Подошел асканиец, что недавно болтал с Эртом. Он положил ладонь мне на спину так бережно, словно я была тонкой былинкой, которую вот-вот сомнет ветер.
– Да, – едва слышно вымолвила я и обернулась на наставника. Фед чуть сузил глаза, но игры не прервал.
Стол вновь опустел. Наваждение, если это действительно было оно, исчезло. Как такое произошло?
– Ты чу́дно пляшешь. – Купец придержал меня за руку и нагнулся ближе, заглядывая в глаза. – Меня зовут Колхат, – вдруг произнес он. – Посидишь со мной?
Я застыла, но тут Ося нырнула между столами и начала ловко сметать рассыпавшиеся на пол сухари. Это простое, привычное действие помогло мне опомниться. Я с надеждой оглянулась на корчмаря, но тот, хоть и мигом поскучнев лицом, кивнул. Томор не любил, когда меня дергали гости, но внешний облик некоторых вселял в него надежду на вознаграждение. Если это, конечно, были правильные гости.
Колхат был именно таким: отправил погулять девиц, а потом велел Осе принести кувшин лучшего вина, запеченную с пряными травами семгу и пирогов с медом.
Примирившись с неизбежным, я уселась за стол и рассмотрела асканийца повнимательнее. Расшитый золотой тесьмой кафтан небросок для такого места, как Сиирелл, но не всякий разглядел бы его подлинную стоимость. А она скрывалась в деталях: за одну только золотую булавку с рубиновым навершием, что небрежно торчала у петлицы, можно было выкупить весь «Вольный ветер» со всеми его протертыми половиками.
Да и сам мужчина вблизи выглядел как герой из сказки, а не купец. Таких угольно-черных волос и прозрачных глаз не встретишь ни на одном торжище, а такой холеной бородке наверняка позавидует сам царь Святобории.
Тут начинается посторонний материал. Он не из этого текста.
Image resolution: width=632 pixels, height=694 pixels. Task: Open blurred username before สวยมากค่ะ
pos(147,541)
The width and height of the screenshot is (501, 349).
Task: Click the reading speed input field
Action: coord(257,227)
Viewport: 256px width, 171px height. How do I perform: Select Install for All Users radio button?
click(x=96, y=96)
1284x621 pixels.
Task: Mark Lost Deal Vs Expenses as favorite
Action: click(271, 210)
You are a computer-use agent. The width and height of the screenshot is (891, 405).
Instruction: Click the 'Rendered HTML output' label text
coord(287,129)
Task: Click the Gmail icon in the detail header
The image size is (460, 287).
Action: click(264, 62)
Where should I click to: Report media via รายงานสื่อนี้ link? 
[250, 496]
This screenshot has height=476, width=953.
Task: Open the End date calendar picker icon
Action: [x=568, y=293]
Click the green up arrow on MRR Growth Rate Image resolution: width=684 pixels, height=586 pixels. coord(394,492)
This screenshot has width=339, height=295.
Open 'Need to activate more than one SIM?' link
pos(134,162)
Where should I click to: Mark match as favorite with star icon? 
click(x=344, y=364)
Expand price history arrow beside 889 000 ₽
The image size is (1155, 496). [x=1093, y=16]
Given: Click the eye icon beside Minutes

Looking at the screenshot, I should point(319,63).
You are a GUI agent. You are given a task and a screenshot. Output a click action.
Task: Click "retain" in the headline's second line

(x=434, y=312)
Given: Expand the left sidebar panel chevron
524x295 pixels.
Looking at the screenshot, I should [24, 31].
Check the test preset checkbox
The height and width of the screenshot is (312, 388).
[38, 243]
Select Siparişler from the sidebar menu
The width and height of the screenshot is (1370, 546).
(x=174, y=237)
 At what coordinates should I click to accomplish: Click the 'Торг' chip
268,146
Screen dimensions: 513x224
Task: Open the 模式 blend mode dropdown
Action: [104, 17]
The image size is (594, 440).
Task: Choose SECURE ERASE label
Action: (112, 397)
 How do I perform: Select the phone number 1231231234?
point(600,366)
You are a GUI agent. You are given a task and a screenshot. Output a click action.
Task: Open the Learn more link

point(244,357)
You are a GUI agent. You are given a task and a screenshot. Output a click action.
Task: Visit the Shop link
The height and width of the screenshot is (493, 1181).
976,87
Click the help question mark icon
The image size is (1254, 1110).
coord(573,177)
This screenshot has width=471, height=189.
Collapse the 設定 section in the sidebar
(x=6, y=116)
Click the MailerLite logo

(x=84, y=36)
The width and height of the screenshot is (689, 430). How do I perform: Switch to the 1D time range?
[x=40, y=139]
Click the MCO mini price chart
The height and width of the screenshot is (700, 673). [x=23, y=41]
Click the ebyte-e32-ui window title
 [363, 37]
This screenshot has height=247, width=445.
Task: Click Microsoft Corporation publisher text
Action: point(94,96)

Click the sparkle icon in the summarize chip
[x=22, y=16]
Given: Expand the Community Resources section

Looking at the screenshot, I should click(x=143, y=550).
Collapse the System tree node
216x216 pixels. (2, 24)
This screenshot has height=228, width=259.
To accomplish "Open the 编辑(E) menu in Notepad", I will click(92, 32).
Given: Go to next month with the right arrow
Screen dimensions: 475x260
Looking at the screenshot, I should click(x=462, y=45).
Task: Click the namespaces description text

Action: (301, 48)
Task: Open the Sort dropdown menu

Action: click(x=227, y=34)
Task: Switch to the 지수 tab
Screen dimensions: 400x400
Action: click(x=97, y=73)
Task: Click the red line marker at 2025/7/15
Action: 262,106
– Расскажи сперва о себе. – Ухватив кувшинчик, Колхат щедро наполнил наши кружки. – Единый знает, какое пойло тут считают лучшим. М-да, явно не ардэ.
Я жестом отказалась от угощения, хотя во рту было сухо, и на мгновение почудился привкус гари. Каждый раз, когда неведомого становилось слишком много, я без раздумий шла к наставнику, и теперь каждый миг промедления отзывался во мне тревогой.
– Я простая танцовщица из Сиирелл.
– На этом острове никто не может быть простым, – сказал Колхат и, заговорщически подмигнув, осушил кружку. – Давно ты здесь?
– Не помню точно. – Я сделала вид, что припоминаю. – Кажется, несколько месяцев.
– А я искал того, кто расскажет мне местные истории. Это моя слабость.
Колхат явно мог позволить себе местечко на две головы лучше этого и все же был здесь. Что бы он ни рассчитывал найти, это явно не стоило и половины его булавки. Да и, похоже, из асканийского у него только кафтан и был, даже в говоре слышались наречия разных мест. Тех, что знала я.
Сколько стоит история, которую он ищет? Этот вопрос, спрятанный во внешнем облике, причинял мне излишнее беспокойство. Именно то, чего я сегодня собиралась избегать.
– Наш хозяин, – я кивнула на Томора, – с удовольствием расскажет вам все слухи.
– Кто сказал, что меня интересуют слухи?
– Значит, я ошиблась.
– За ошибки платят, – живо отозвался Колхат.
– Да, но только у меня нет еще одного чуда.
– Чу́дная история подойдет.
– Тогда вам точно нужно послушать нашего певца, – сказала я и поднялась.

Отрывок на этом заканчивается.